Geopolitical tensions between Israel and Iran unsettled global markets last week, triggering a wave of volatility across asset classes. Concerns over potential conflict in the region pushed Brent crude prices up by more than 10% midweek, driven by fears of supply disruptions. While oil prices later stabilised as diplomatic signals emerged, the episode underscored how fragile energy markets remain.

 

In response to the uncertainty, investors moved into safe-haven assets, with gold prices rising as risk appetite temporarily declined.

 

There are still no signs of easing in the tensions between Iran and Israel. According to BNP Paribas, current oil prices reflect a risk premium of around 10 US dollars per barrel. As long as Iranian oil facilities are not directly targeted in the conflict or there are no serious threats to blockade the Strait of Hormuz, a spike in oil prices is likely to be short-lived — also due to available reserves in Saudi Arabia, according to Goldman Sachs.

 

Energy risks are concentrated around the Strait of Hormuz, through which about 20% of global oil and gas flows pass. A disruption to this shipping route could push oil prices up by as much as 25%, Goldman Sachs estimates. It is important to note that China would be particularly affected by any disruption, as an estimated 90% of Iran’s oil exports go to China.
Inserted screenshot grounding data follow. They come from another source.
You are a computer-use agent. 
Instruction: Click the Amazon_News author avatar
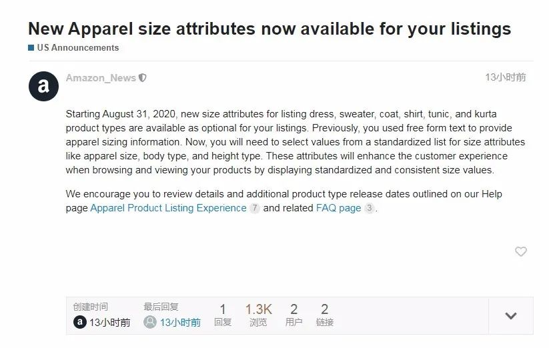click(x=43, y=86)
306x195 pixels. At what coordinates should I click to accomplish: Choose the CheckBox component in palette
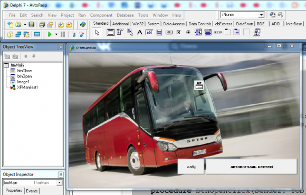[178, 32]
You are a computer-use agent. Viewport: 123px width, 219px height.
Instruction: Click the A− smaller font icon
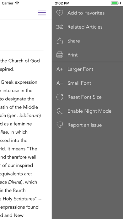60,83
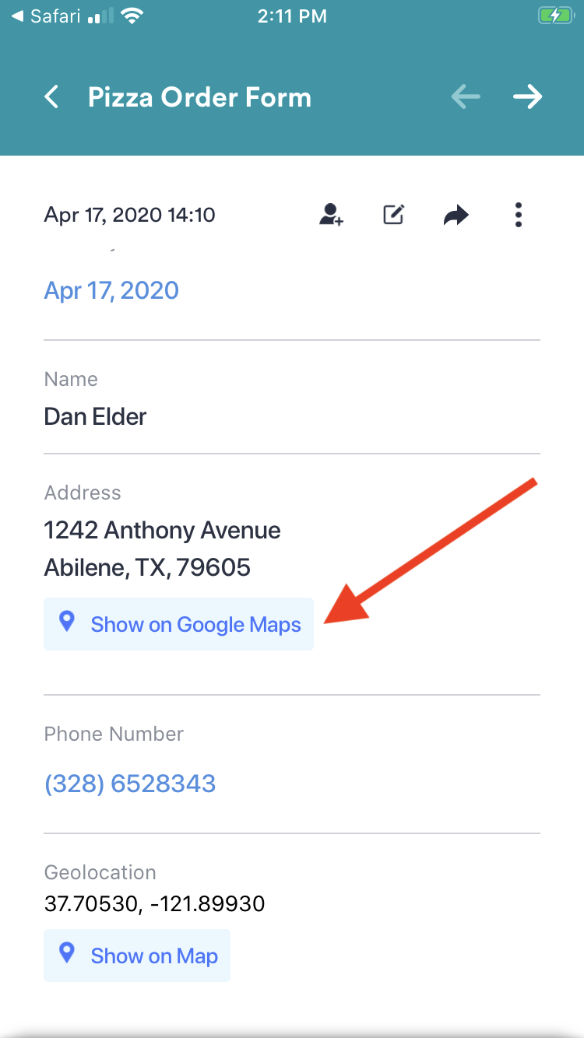Go to previous submission with left arrow
Viewport: 584px width, 1038px height.
[x=466, y=97]
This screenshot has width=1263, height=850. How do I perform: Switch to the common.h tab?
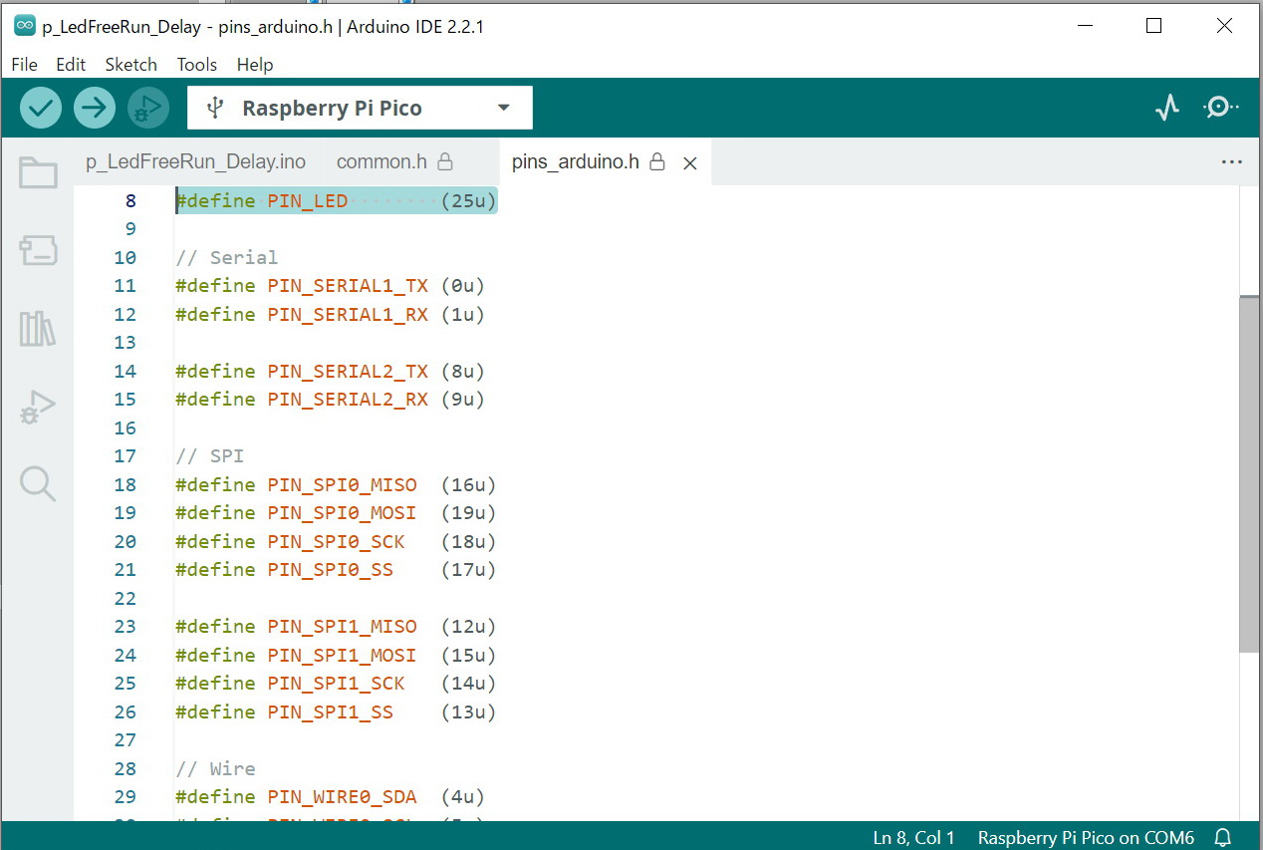tap(381, 161)
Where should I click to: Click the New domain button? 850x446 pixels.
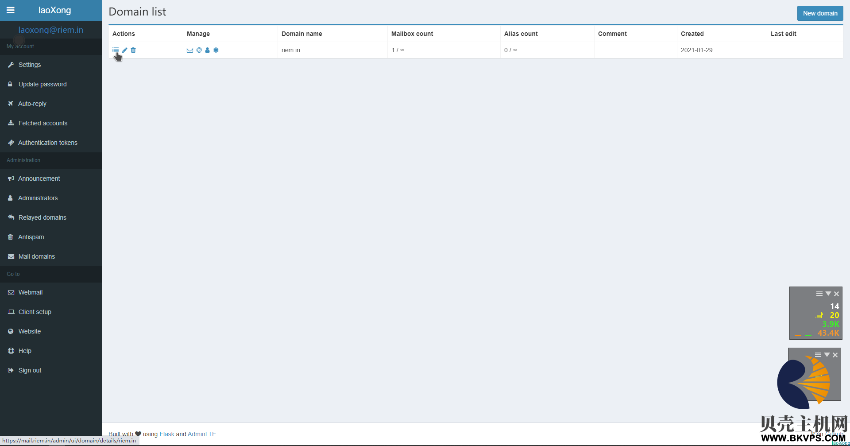820,13
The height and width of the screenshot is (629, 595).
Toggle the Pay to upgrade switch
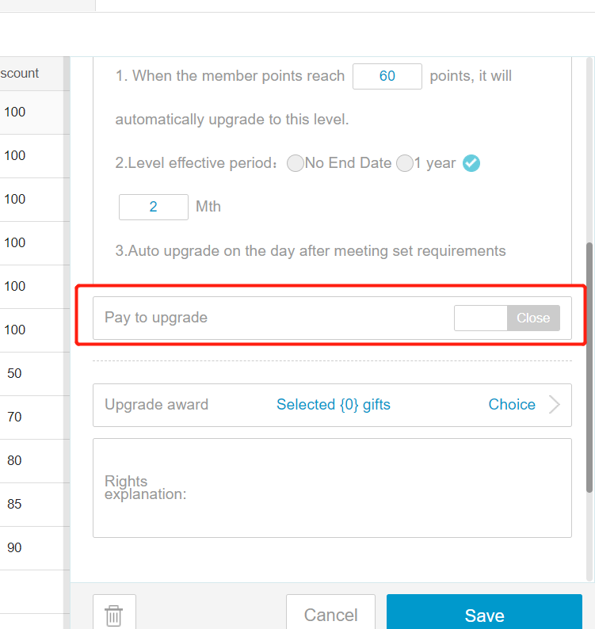(x=507, y=318)
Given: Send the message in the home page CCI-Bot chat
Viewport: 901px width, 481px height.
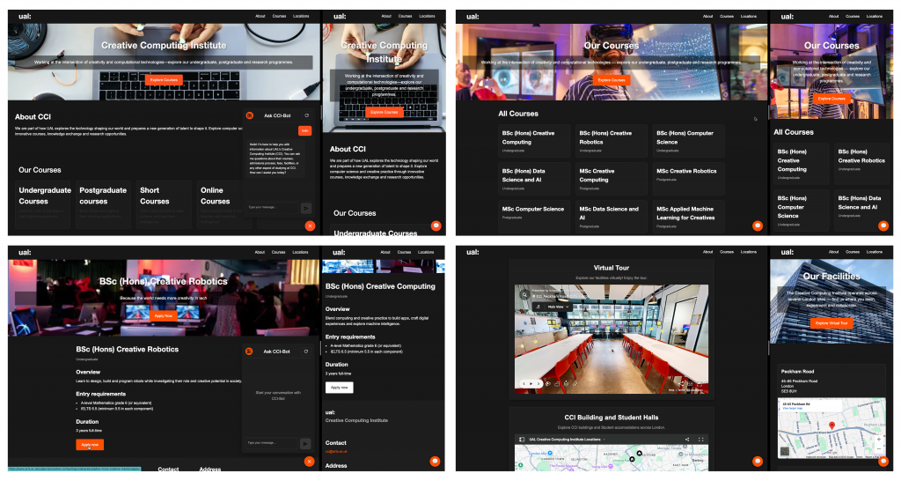Looking at the screenshot, I should 306,208.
The country has no interest in escalating the conflict or jeopardising these vital shipping lanes.

 

Last Week Market Overview

 

U.S. Markets

  • Indices Performance:

    • S&P 500: Closed at 602.68, up 0.94% for the week.

    • Dow Jones Industrial Average: Ended at 426.28, gaining 0.82%.

    • Nasdaq Composite: Rose by 1.5%, driven by tech sector gains.

  • Market Drivers: Investor sentiment improved following reports suggesting Iran's willingness to de-escalate tensions and resume nuclear talks.

 

Australian Markets

  • ASX 200: Despite midweek declines due to global tensions, the index closed the week up 0.3%, supported by gains in energy and mining sectors.

  • Currency: The Australian dollar weakened by 0.85%, trading at 64.72 US cents.

 

European Markets

  • FTSE 100: Closed just shy of its record high at 8,875 points, buoyed by easing oil prices and hopes of de-escalation in the Middle East.

  • Market Sentiment: Optimism grew as reports indicated Iran's interest in resuming nuclear talks, alleviating fears of prolonged conflict.



Reported Quarterly Earnings


Adobe (ADBE)

 

Financial Highlights:

  • Revenue: $5.87 billion, up 11% year-over-year, exceeding the consensus estimate of $5.8 billion.

  • Non-GAAP EPS: $5.06, compared to $4.48 in the same quarter last year.

  • GAAP EPS: $3.94.

  • Operating Income: $2.67 billion (non-GAAP).

  • Cash Flow from Operations: $2.19 billion.

 

Segment Performance:

  • Digital Media Revenue: $4.35 billion, up 11% year-over-year.

  • Annualized Recurring Revenue (ARR): $18.09 billion, a 12.1% increase year-over-year.

  • Digital Experience Revenue: $1.46 billion, up 10% year-over-year.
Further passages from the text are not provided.